On Thu, Jun 12, 2025 at 6:25 AM Pavel Begunkov <asml.silence@xxxxxxxxx> wrote:...>>>> +BTF_ID_FLAGS(func, bpf_io_uring_extract_next_cqe, KF_RET_NULL);
+BTF_KFUNCS_END(io_uring_kfunc_set)
This is not safe in general.
The verifier doesn't enforce argument safety here.
As a minimum you need to add KF_TRUSTED_ARGS flag to all kfunc.
And once you do that you'll see that the verifier
doesn't recognize the cqe returned from bpf_io_uring_get_cqe*()
as trusted.
Thanks, will add it. If I read it right, without the flag the
program can, for example, create a struct io_ring_ctx on stack,
fill it with nonsense and pass to kfuncs. Is that right?
No.

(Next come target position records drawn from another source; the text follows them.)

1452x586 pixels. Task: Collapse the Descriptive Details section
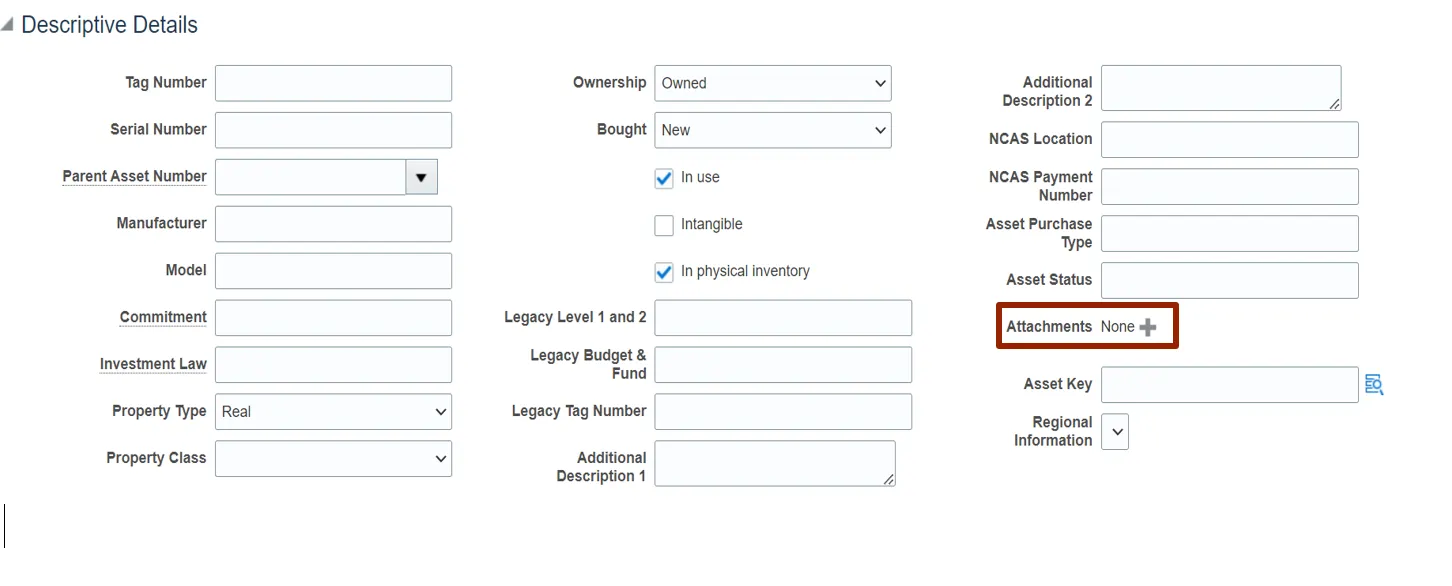9,26
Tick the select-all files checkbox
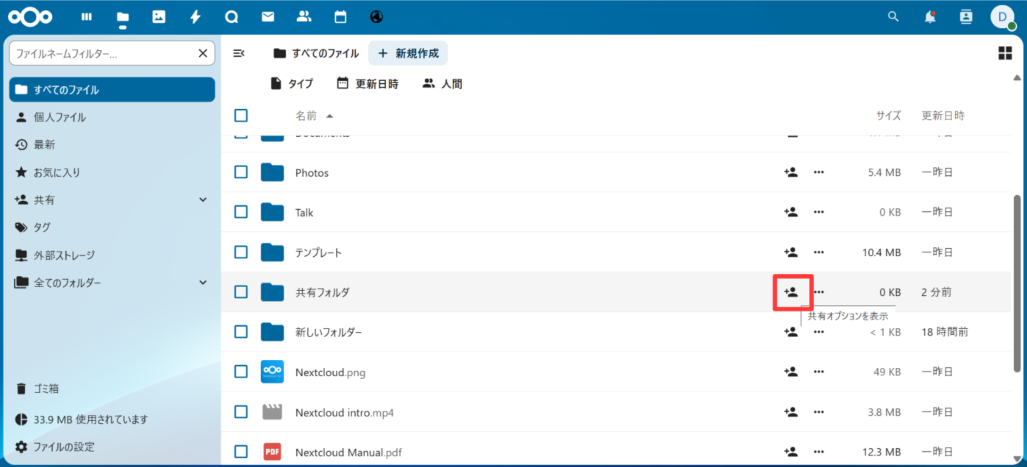 point(241,116)
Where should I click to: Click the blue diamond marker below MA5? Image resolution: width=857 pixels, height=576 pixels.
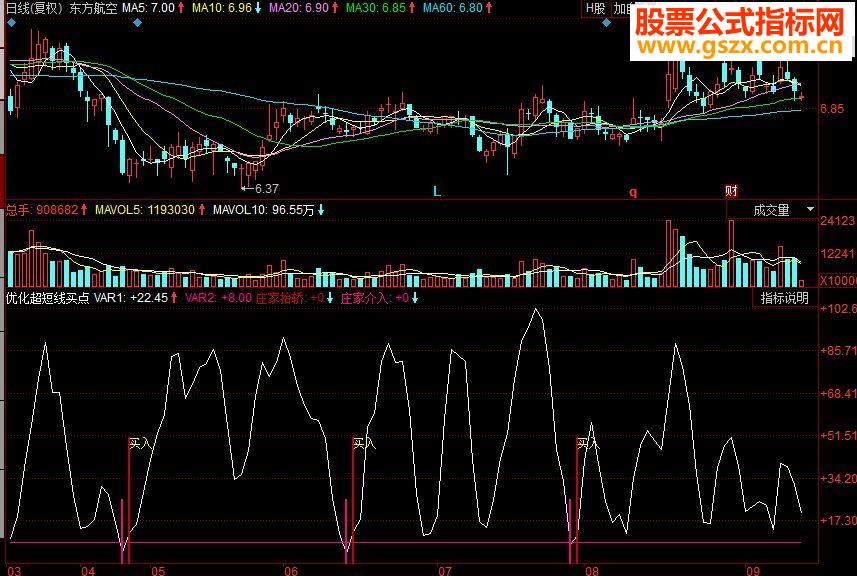[138, 23]
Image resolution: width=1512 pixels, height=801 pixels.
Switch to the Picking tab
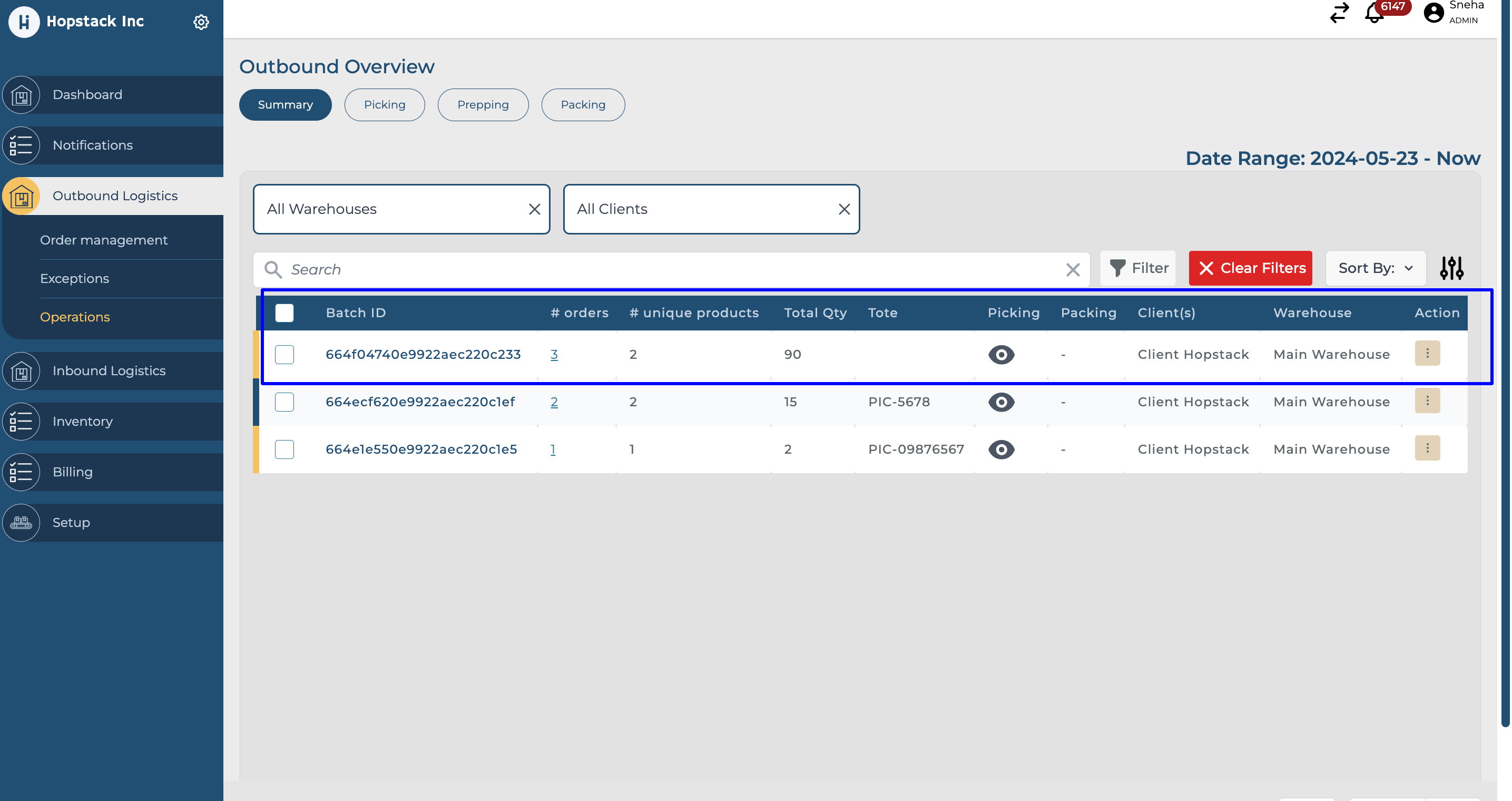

The verifier will only allow a pointer to struct io_ring_ctx
to be passed, but it may not be fully trusted.
The verifier has 3 types of pointers to kernel structures:
1. ptr_to_btf_id
2. ptr_to_btf_id | trusted
3. ptr_to_btf_id | untrusted
1st was added long ago for tracing and gradually got adopted
for non-tracing needs, but it has a foot gun, since
all pointer walks keep ptr_to_btf_id type.
It's fine in some cases to follow pointers, but not in all.
Hence 2nd variant was added and there
foo->bar dereference needs to be explicitly allowed
instead of allowed by default like for 1st kind.
All loads through 1 and 3 are implemented as probe_read_kernel.
while loads from 2 are direct loads.
So kfuncs without KF_TRUSTED_ARGS with struct io_ring_ctx *ctx
argument are likely fine and safe, since it's impossible
to get this io_ring_ctx pointer by dereferencing some other pointer.
But better to tighten safety from the start.
We recommend KF_TRUSTED_ARGS for all kfuncs and
eventually it will be the default.
index 9494e4289605..400a06a74b5d 100644
--- a/io_uring/bpf.c
+++ b/io_uring/bpf.c
@@ -2,6 +2,7 @@
#include <linux/bpf_verifier.h>
#include "io_uring.h"
+#include "memmap.h"
#include "bpf.h"
#include "register.h"
@@ -72,6 +73,14 @@ struct io_uring_cqe *bpf_io_uring_extract_next_cqe(struct io_ring_ctx *ctx)
return cqe;
}
+__bpf_kfunc
+void *bpf_io_uring_get_region(struct io_ring_ctx *ctx, u64 size__retsz)
+{
+ if (size__retsz > ((u64)ctx->ring_region.nr_pages << PAGE_SHIFT))
+ return NULL;
+ return io_region_get_ptr(&ctx->ring_region);
+}
and bpf prog should be able to read/write anything in
[ctx->ring_region->ptr, ..ptr + size] region ?
Populating (creating) dynptr is probably better.
See bpf_dynptr_from*()
but what is the lifetime of that memory ?